* start PROVIDED TEXT *

Naturally, this comparison could never imply that economic dis-welfares arising from underperformance are absent from unregulated markets. Even where they are not constrained by the arbitrary diktats of officialdom, PFMs can make errors of judgment that result in failed investments and costs for plan participants. Those who struggle with free market competition may be forced into liquidation, some with pension liabilities that cannot be fulfilled. The question is, Which particular model of regulation is best able to address such issues, even though none can eliminate them entirely? One that relies on the defective decisions of imperfectly motivated and informed political actors and regulators? Or one that relies on the sovereign decisions of economic actors, allowing suppliers to take responsibility for the challenges of a competitive market that incentivizes the satisfaction of consumer preferences? Even were it well-intentioned, any attempt to “correct” the market by means of regulation will stifle its capacity to deliver benefits to plan participants and will be welfare-diminishing.

* end PROVIDED TEXT *
* start MATERIAL *

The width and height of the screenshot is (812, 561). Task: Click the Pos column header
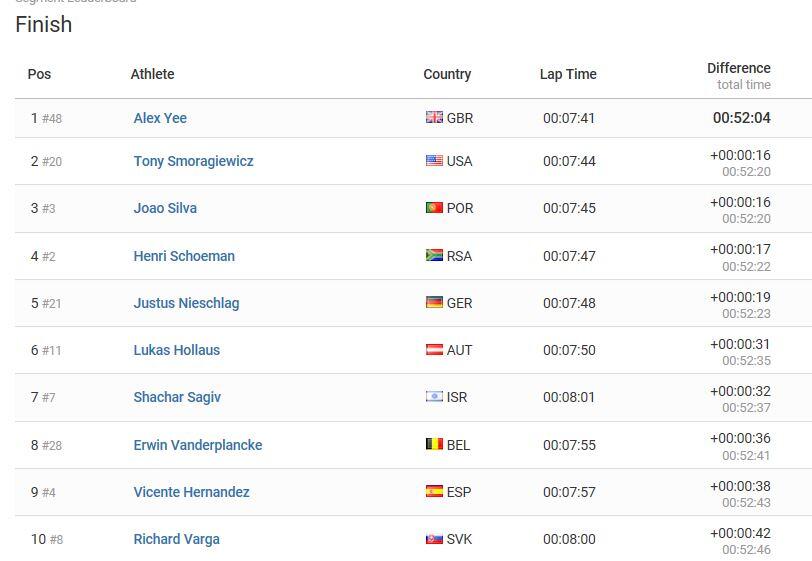(39, 74)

* end MATERIAL *

Continue the passage above about regulating pension fund managers, starting after its final sentence.

● EXERCISE RESULT
This brings us back to the third assumption of market failure analysis, the notion that state intervention in the market is or can be costless (Demsetz 1969). According to one assessment, “every ‘something for nothing’ scheme and most ‘get rich quick’ plans have some element of this fallacy in them” (Leonard Read, cited in Anderson 2009, 1). But the assumption can be sustained only by considering regulated pensions in isolation from alternative arrangements for supplying retirement income protection. A comparative institutions analysis, including both free market and regulated arrangements, highlights how and why the latter are welfare-diminishing. Such outcomes can ultimately be traced back to some combination of two policy decision dynamics, one of intentional rent creation and a second of public beneficence that is flawed by an incomplete understanding of the market for retirement income protection. As well as resulting in diminished benefits for plan participants, the absence of competition means that conspicuous and persistent economic rents are likely to figure prominently in the systems of the World Bank model (Impavido, Lasagabaster, and García-Huitrón 2010).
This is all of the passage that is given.